In Treinies v. Sunshine Mining Co., 308 U.S. 66, text 74, 60 S.Ct. 44, 49, 84 L.Ed. 85, the Court, in an interpleader case, said: "Neither are the provisions of Section 265 of the Judicial Code, 28 U.S. C.A. § 379, applicable. That section forbids a United States court from staying proceedings in any state court. The Interpleader Act, passed subsequently, however, authorizes the enjoining of parties to the interpleader from further prosecuting any suit in any state or United States court on account of the property involved. Such authority is essential to the protection of the interpleader jurisdiction and is a valid exercise of the judicial power." (Emphasis added.)
It is our view that under these decisions the lower Court was in error in dismissing the case, even though it considered the State Court in the concursus proceeding capable of affording fuller relief than the Federal Court could have in the case before it.
The judgment is reversed and the cause remanded for further proceedings not inconsistent with the views expressed herein.
Reversed and remanded.
NOTES
[1]  The complaint alleges that the following suits had been filed against the plaintiff:

(1) John W. Harris Associates, Inc., of Louisiana v. Glassell-Taylor-Robinson and Maryland Casualty Company, in the United States District Court for the Eastern District of Louisiana, at New Orleans, in the sum of $1,056,502.81, alleging the failure of the partnership to perform said contracts.
(2) Paul E. Workman v. Glassell-Taylor & Robinson and Maryland Casualty Company, in the State Court for the Parish of Calcasieu in Louisiana, in the sum of $110,012.92, wherein Workman alleged that he was a sub-contractor of Glassell-Taylor & Robinson.
(3) H. N. Mitchell v. Paul E. Workman Company and Maryland Casualty Company et al., in the State Court of the Fourteenth Judicial Circuit for the Parish of Calcasieu, Louisiana, for the sum of $3,450 for material alleged to have been furnished to Paul E. Workman as a sub-contractor under Glassell.
(4) McWane Cast Iron Pipe Company v. Paul E. Workman Company and Maryland Casualty Company, in the State Court of the Fourteenth Judicial Circuit for the Parish of Calcasieu, Louisiana, for the sum of $5,952.85, for materials alleged to have been sold to Paul E. Workman, a sub-contractor of Glassell.
The complaint alleged that the following defendants had made claims against plaintiff:
(1) Krause & Managan, Inc., claim of $645.56, for materials alleged to have been furnished to Paul E. Workman.
(2) Mid-Continent Supply Company, claim of $4,186.44, for materials alleged to have been furnished to Paul E. Workman.

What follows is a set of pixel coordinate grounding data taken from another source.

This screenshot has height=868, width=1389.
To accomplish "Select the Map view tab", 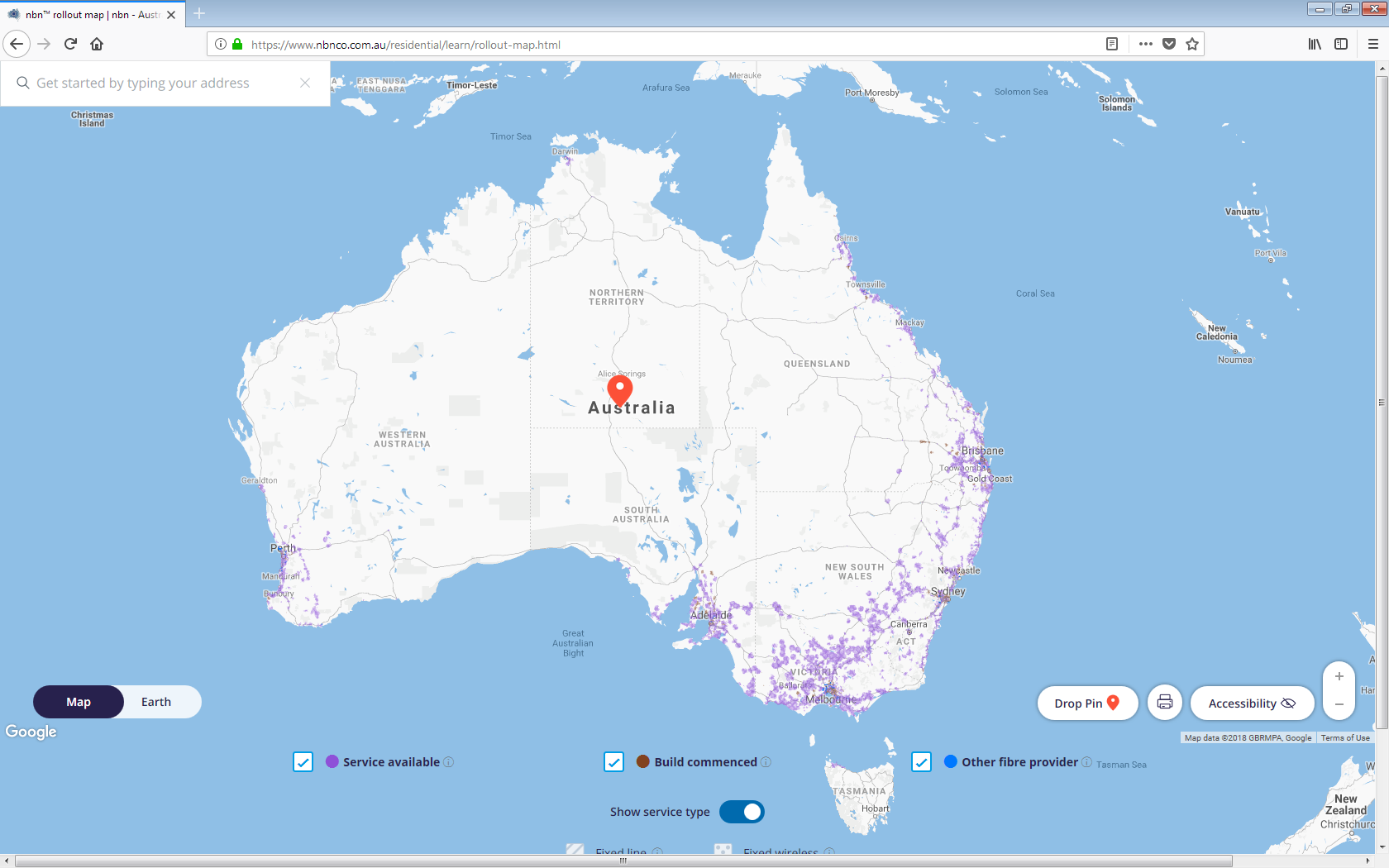I will (79, 702).
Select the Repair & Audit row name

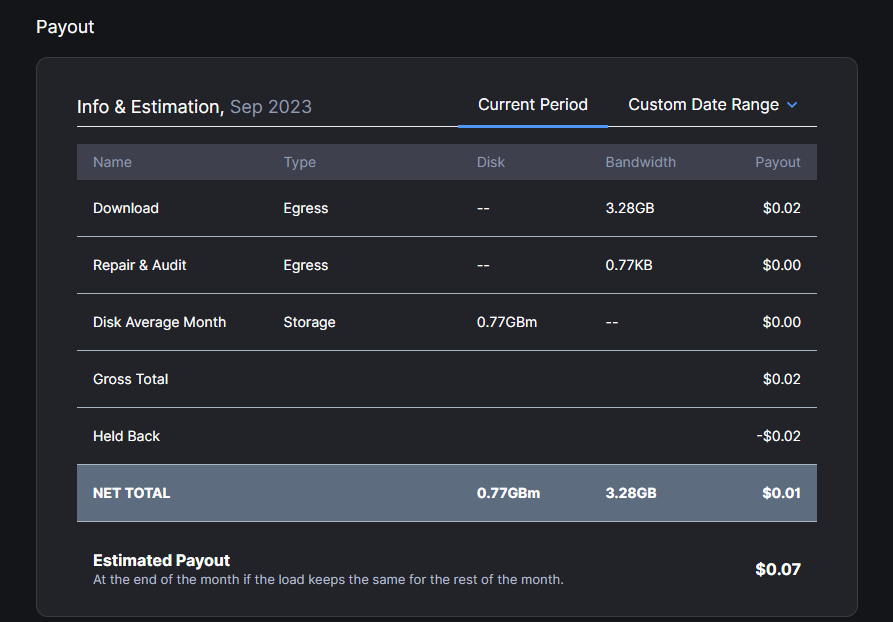click(140, 265)
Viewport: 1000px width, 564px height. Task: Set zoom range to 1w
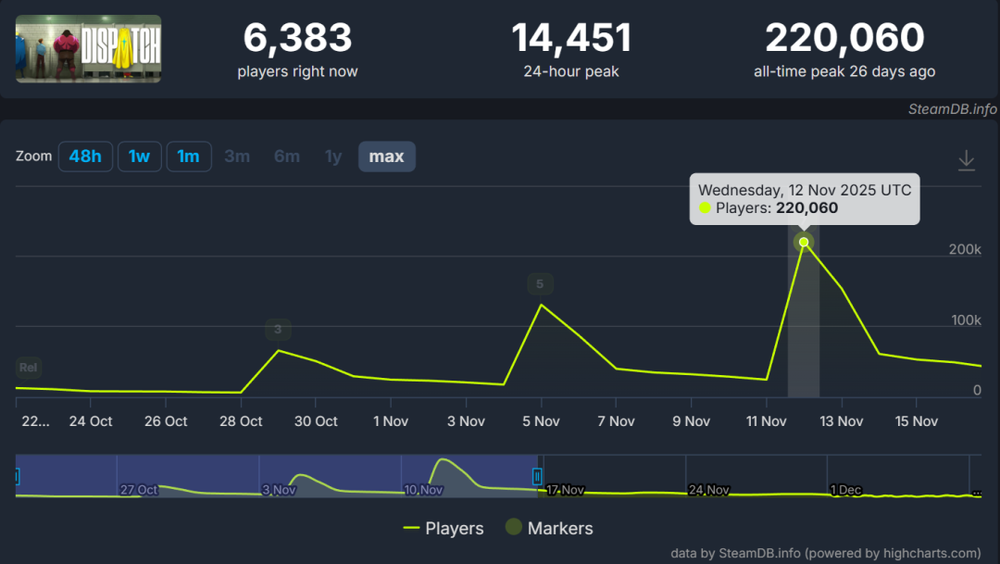coord(139,156)
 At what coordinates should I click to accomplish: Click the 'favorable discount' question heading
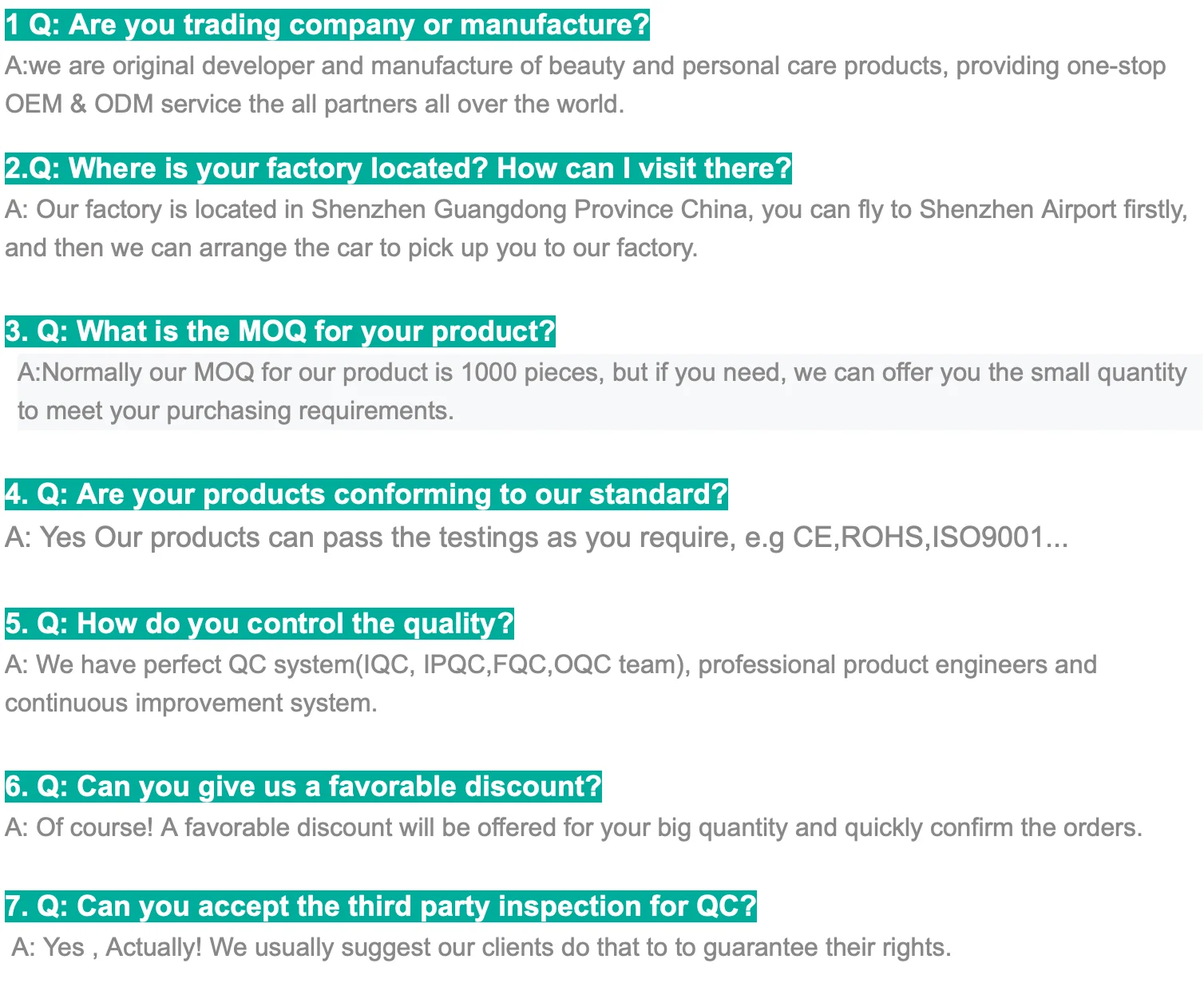pos(303,787)
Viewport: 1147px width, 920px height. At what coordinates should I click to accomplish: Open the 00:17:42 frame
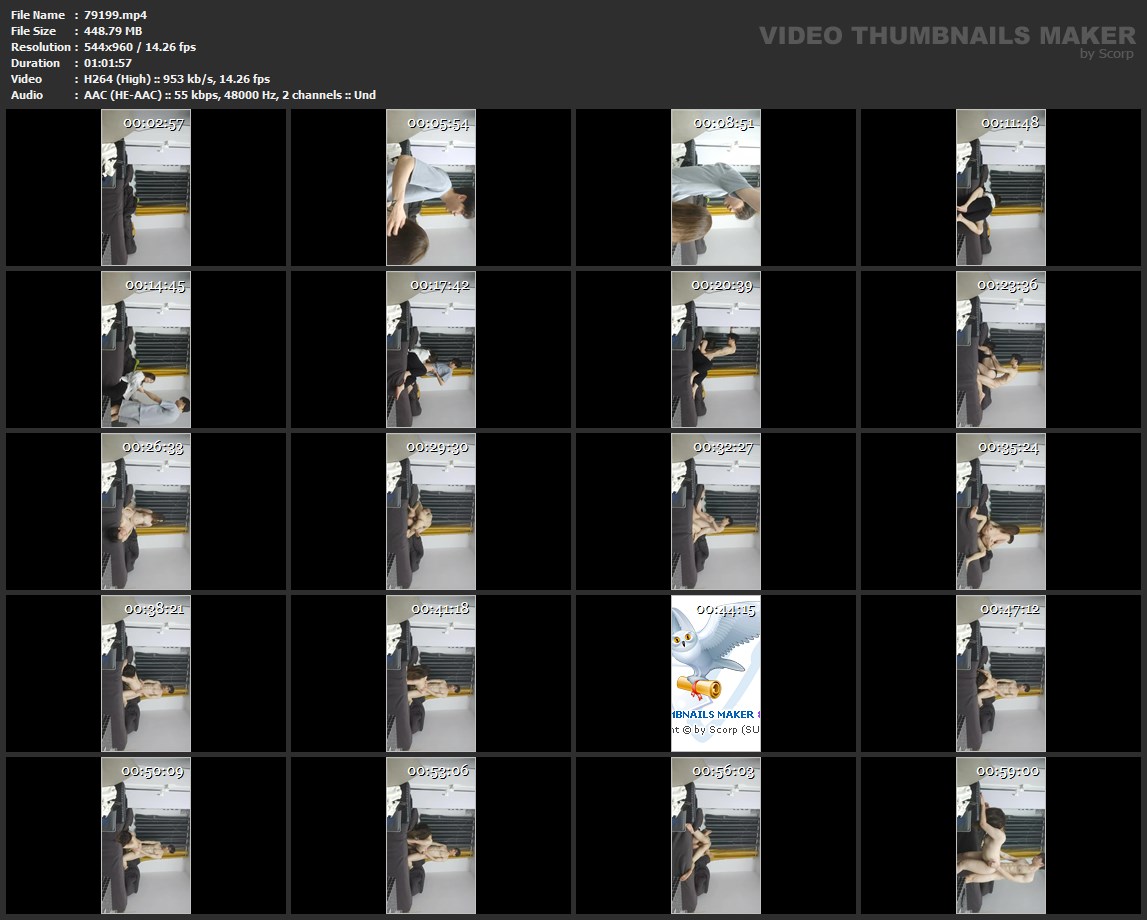click(x=431, y=350)
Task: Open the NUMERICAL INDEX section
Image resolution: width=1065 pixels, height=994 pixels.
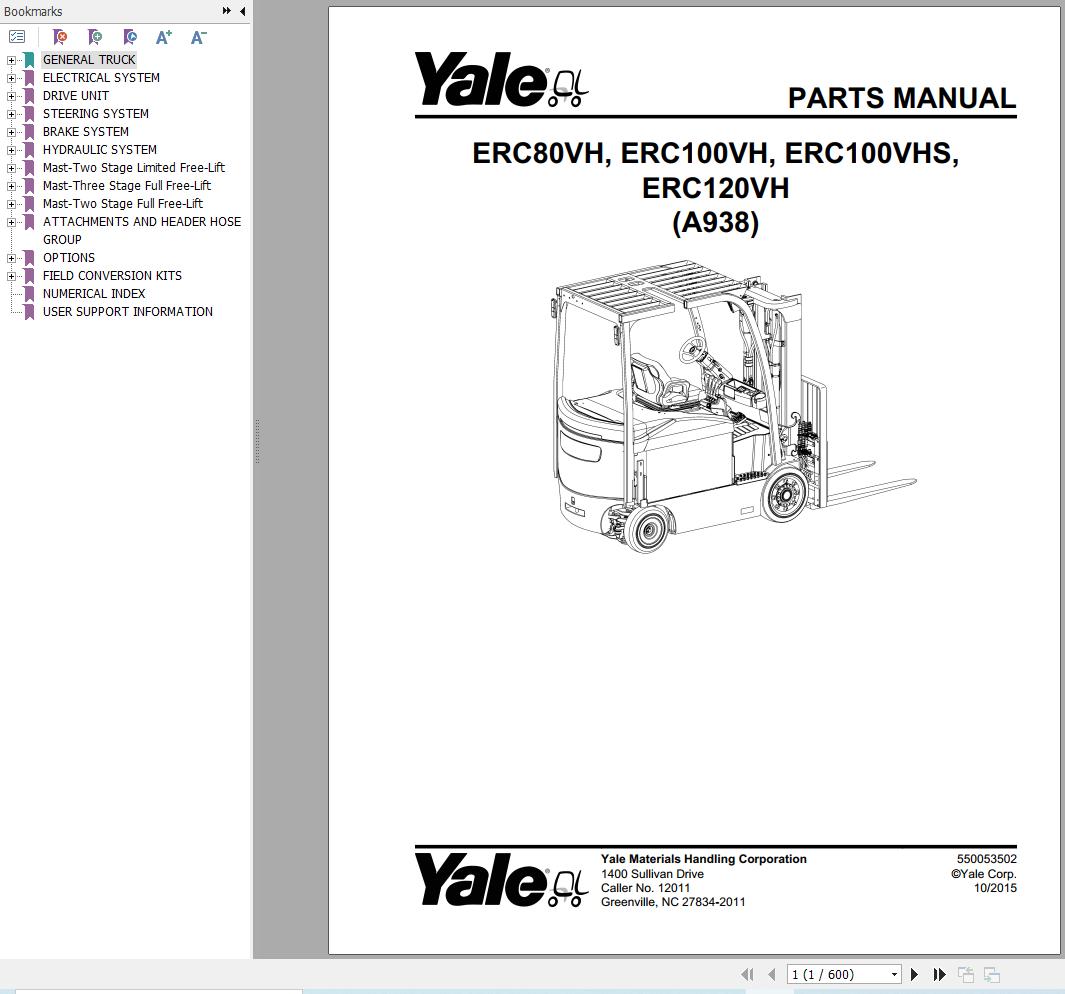Action: [x=93, y=293]
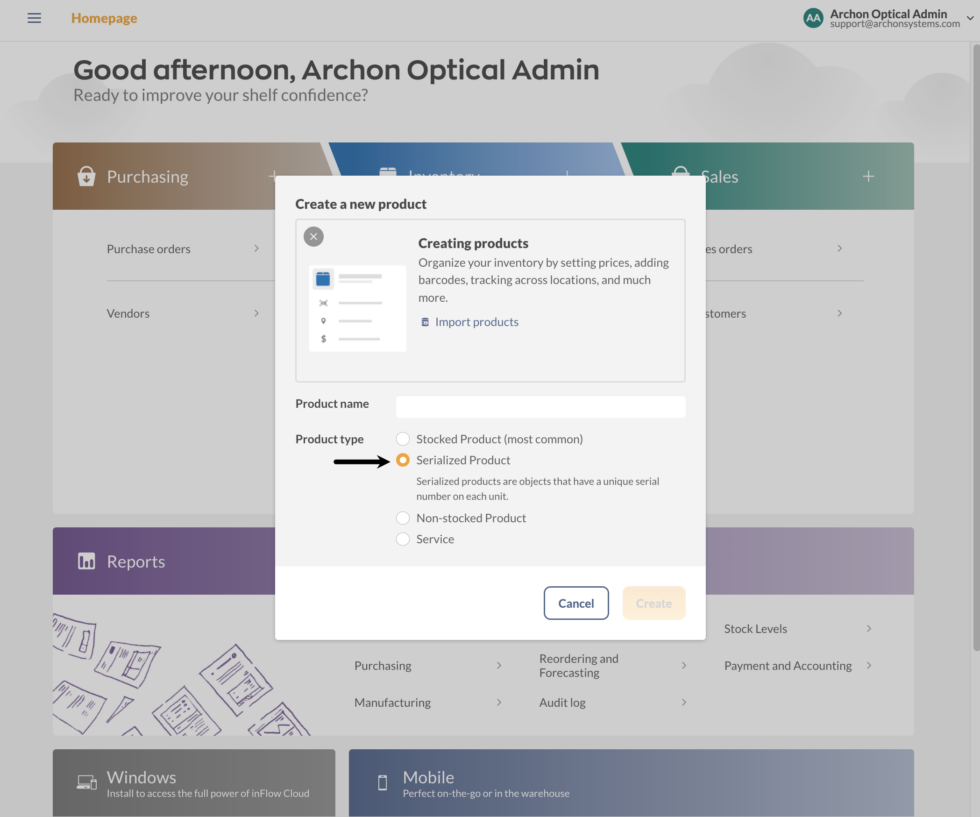This screenshot has height=817, width=980.
Task: Click into the Product name field
Action: click(x=540, y=406)
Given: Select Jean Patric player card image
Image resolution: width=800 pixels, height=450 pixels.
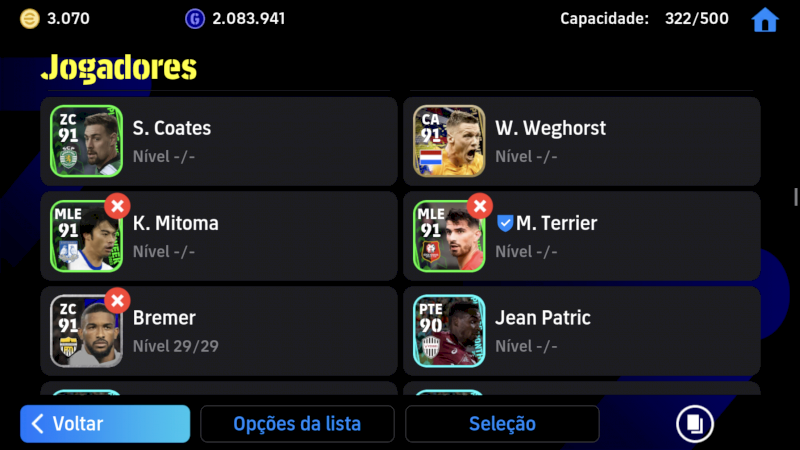Looking at the screenshot, I should tap(449, 331).
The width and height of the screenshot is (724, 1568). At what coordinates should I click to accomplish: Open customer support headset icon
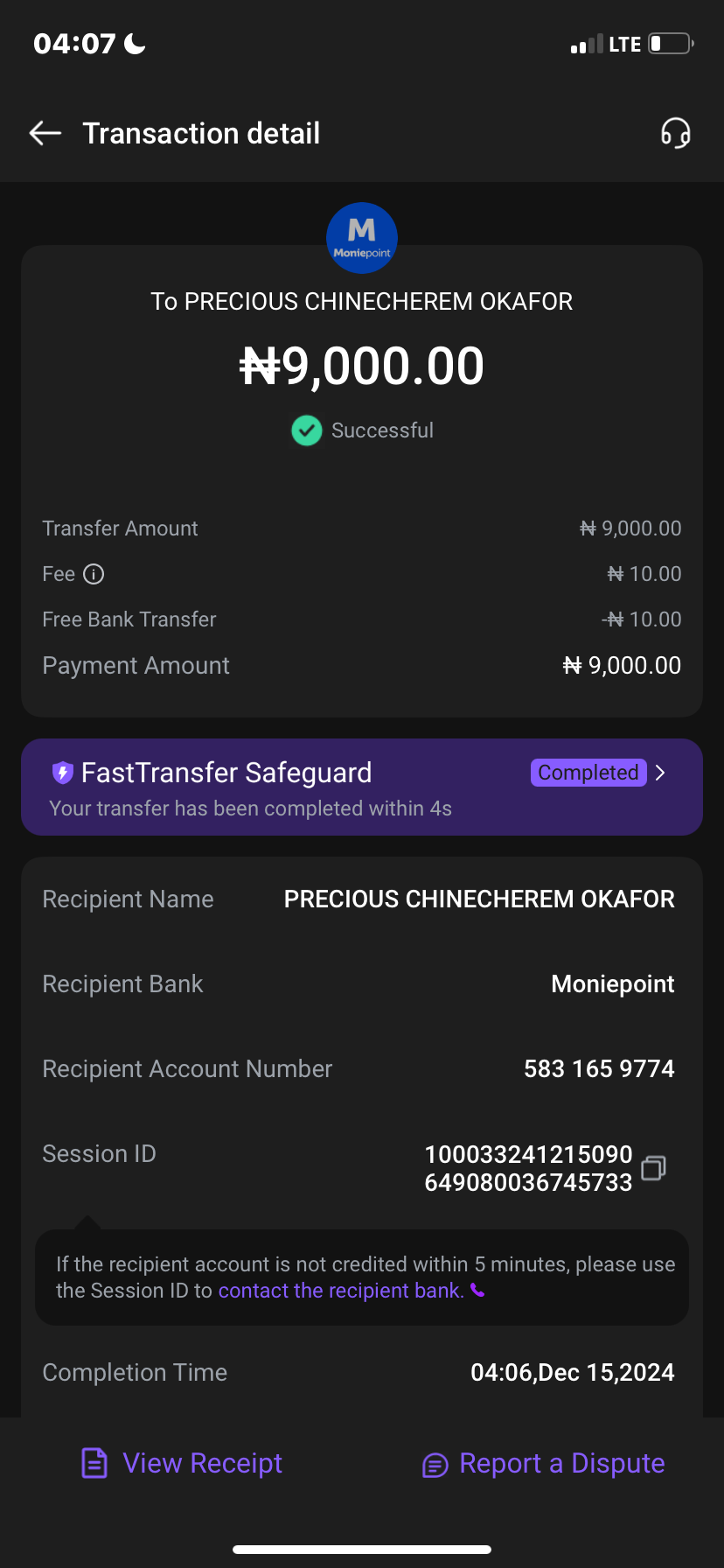(x=675, y=133)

(3) Hydraulic Development Corporation, claim of $824.02, for materials alleged to have been furnished to Paul E. Workman.
(4) L. M. Ray, claim of $1,008.72, for labor or materials alleged to have been furnished to Paul E. Workman.
(5) W. S. Dickey Clay Mfg. Co., claim of $5,808.49, for materials alleged to have been furnished to Paul E. Workman.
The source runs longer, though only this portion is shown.